▸ TAREA ASIGNADA A: Indica si cada afirmación concuerda con el fragmento sobre los residentes de la clínica y responde sí o no, citando literalmente las palabras del fragmento que lo deciden. (i) Quien narra asegura que todos los perfiles que recuerda correspondían sin duda a residentes de la clínica. (ii) A algunos residentes se dejaba de verlos durante muchos meses. (iii) Quien narra supone haber olvidado a la mayoría de los residentes.
▸ TAREA ASIGNADA B: Retoma el fragmento sobre los residentes de la clínica y continúalo en un párrafo breve a partir de su última oración.

▸ FRAGMENTO SELECCIONADO:
▶

Y no recuerdo ninguno más.
Es posible que alguno de estos locos no fuera de los locos, pero la información que yo tengo asignada a todos estos perfiles es que eran, efectivamente, de los locos. Vaya, que eran residentes de la clínica. Puede que me equivoque o que mis recuerdos no sean fiables. Debía haber muchos, muchísimos. Estos son, imagino que por ser más icónicos, los que tengo identificados y logro recordar. A veces dejabas de ver a alguno durante muchos meses. A otros no los veías más y los olvidabas para siempre, como supongo que me ha ocurrido con la mayoría.

◀

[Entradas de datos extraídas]
▶

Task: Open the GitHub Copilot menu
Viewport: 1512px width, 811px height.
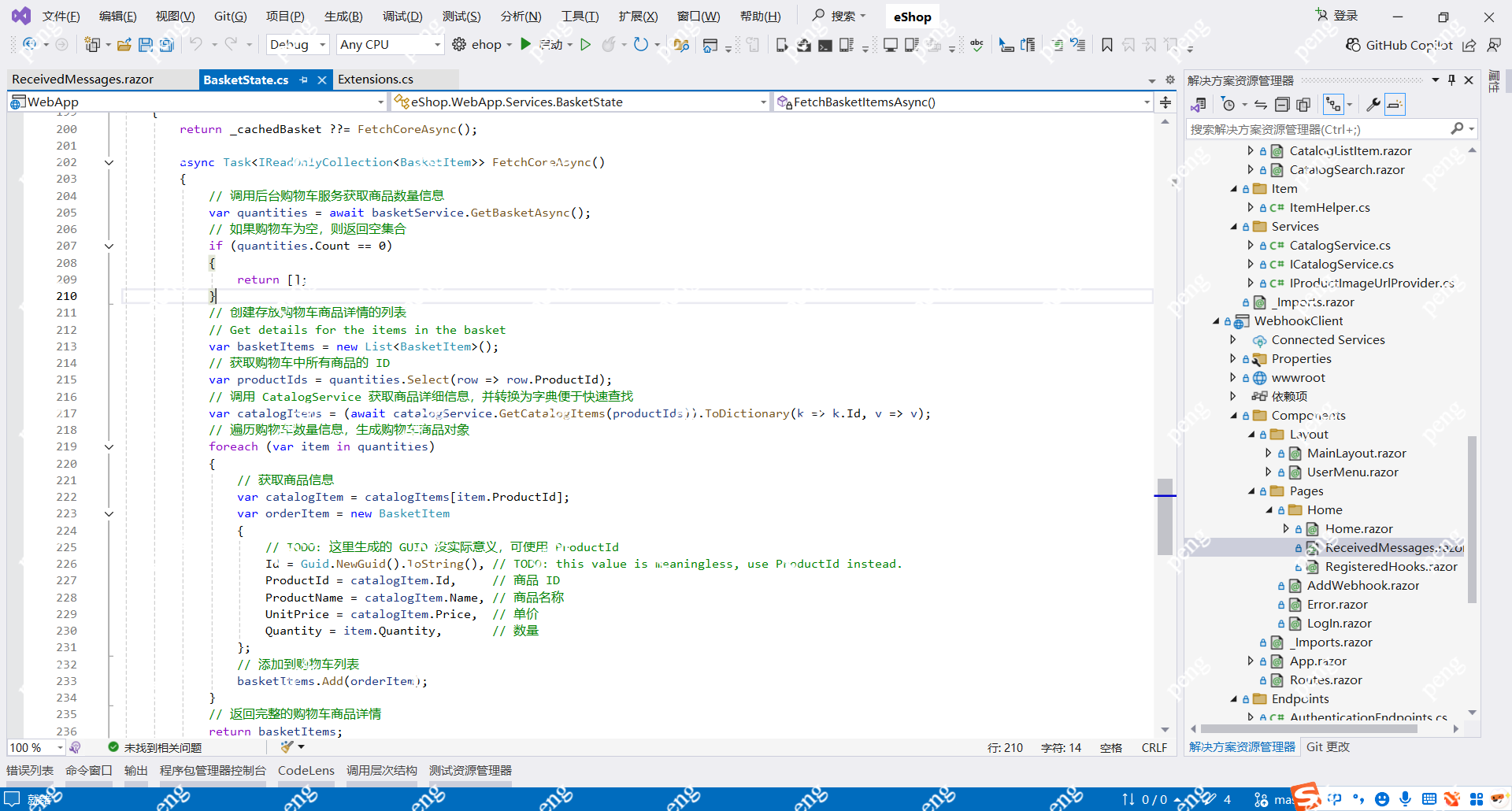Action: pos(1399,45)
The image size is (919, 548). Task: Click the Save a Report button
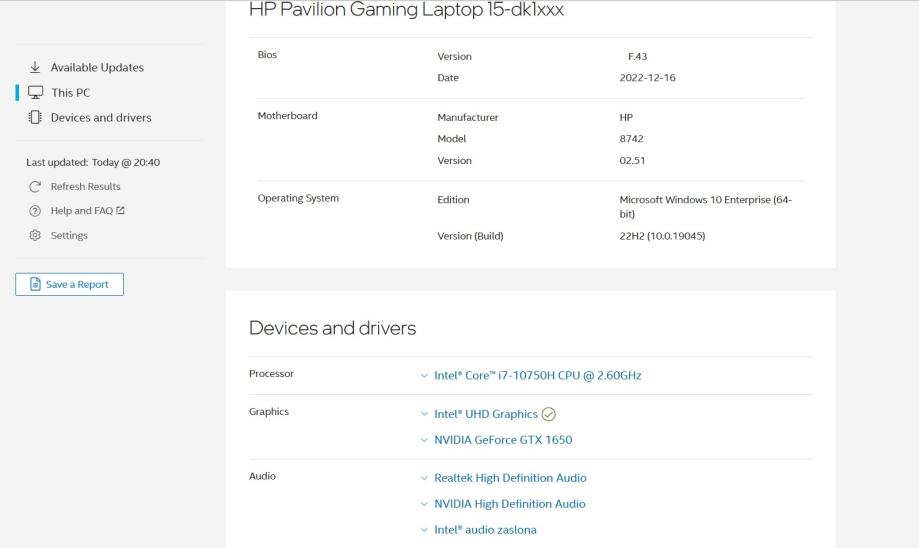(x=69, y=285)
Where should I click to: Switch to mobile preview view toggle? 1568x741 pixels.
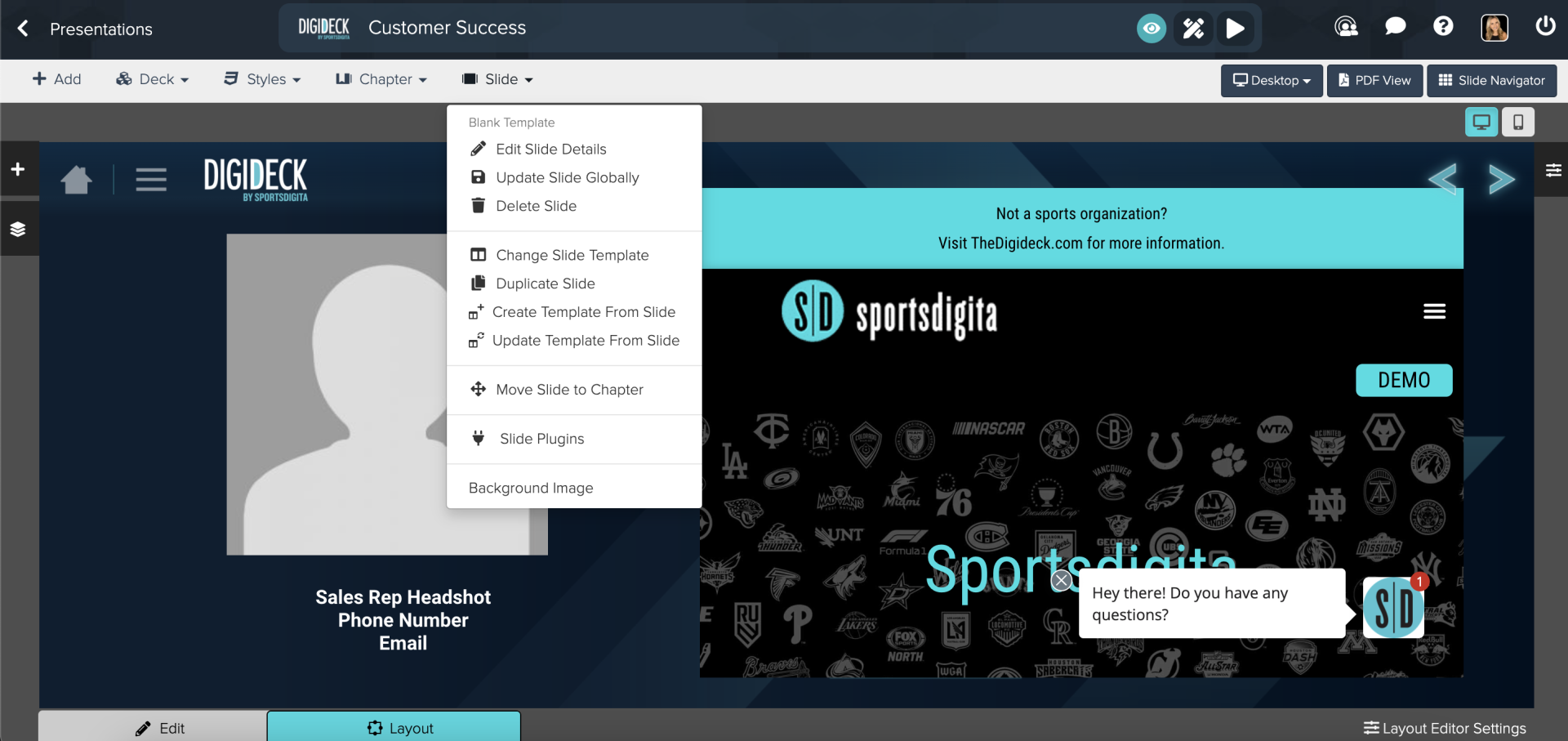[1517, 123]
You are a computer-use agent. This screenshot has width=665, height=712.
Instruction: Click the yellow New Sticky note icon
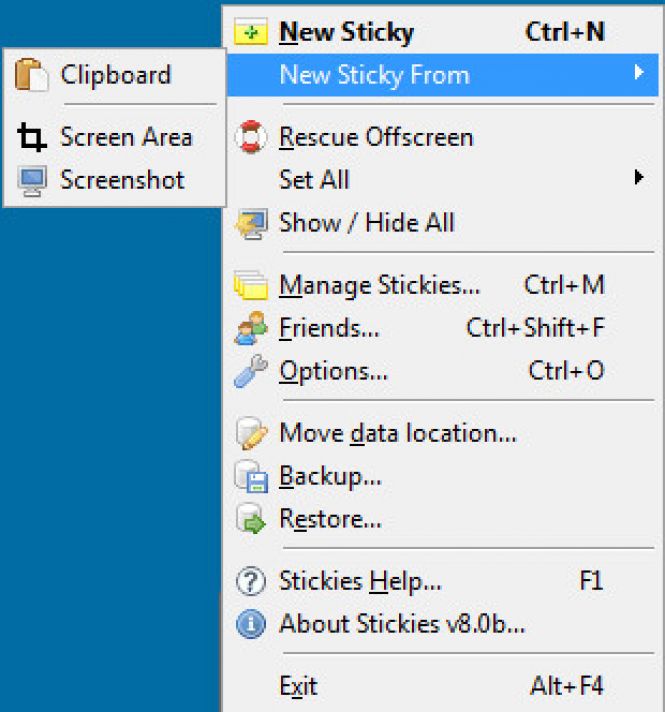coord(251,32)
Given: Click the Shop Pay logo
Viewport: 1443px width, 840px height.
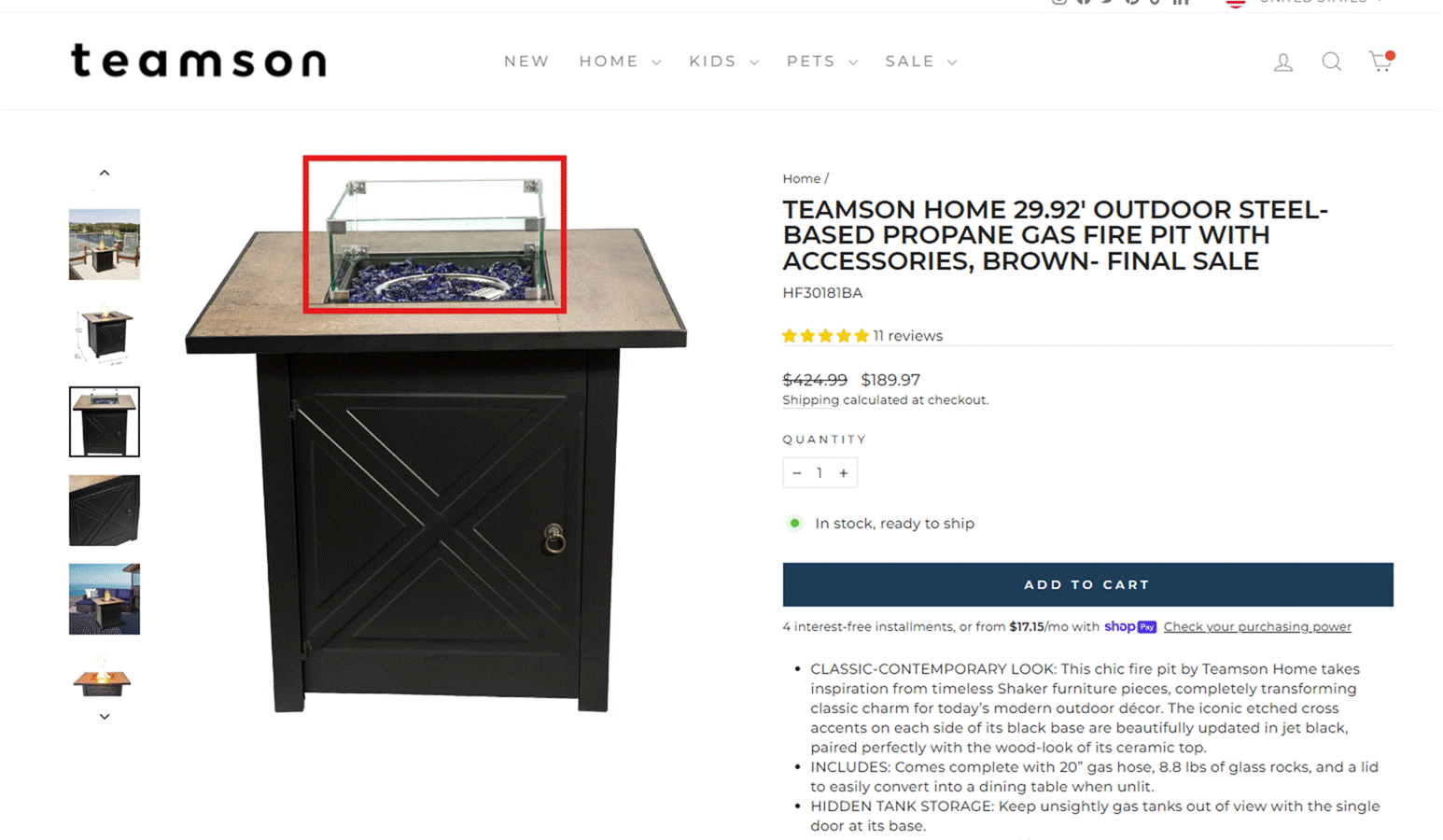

◀

▸ RESPUESTA ESPERADA A:
(i) No: «Es posible que alguno de estos locos no fuera de los locos».
(ii) Sí: «A veces dejabas de ver a alguno durante muchos meses».
(iii) Sí: «A otros no los veías más y los olvidabas para siempre, como supongo que me ha ocurrido con la mayoría».

▸ RESPUESTA ESPERADA B:
Mientras escribía este texto he buscado algunos datos (sin pasar de la primera página de Google) sobre los locos y he encontrado dos artículos de El País, ambos del verano de 1988, hace 35 años. El del 9 de julio tiene como titular «El director de una clínica mental ignoraba que los malos tratos a pacientes fuesen delito», como remitiendo a un suceso ya conocido. El siguiente, de agosto, deja aún más claro el enfoque burlón y se titula directamente «Para “volverse loco”». Así, con las comillas en volverse loco, en plan coñón. En los artículos se dice que la institución llevaba abierta entonces cincuenta años y atienda a 560 pacientes, algunos ingresados como agudos y otros de larga residencia, que imagino que son los que podían entrar y salir con más o menos libertad y pasearse por Santa Coloma. Por supuesto, los artículos lo que explican, con una ligereza pasmosa (recordemos el título) teniendo en cuenta los horrores de los que informan, es que en el centro tenían lugar malos tratos continuos, golpes, vejaciones, falta de vigilancia, peleas entre pacientes promovidas por los bedeles, motines entre los ingresados por orden judicial (probablemente delincuentes con síndrome de abstinencia, pues hablamos de finales de los ochenta) y violaciones a las que no se da ninguna importancia.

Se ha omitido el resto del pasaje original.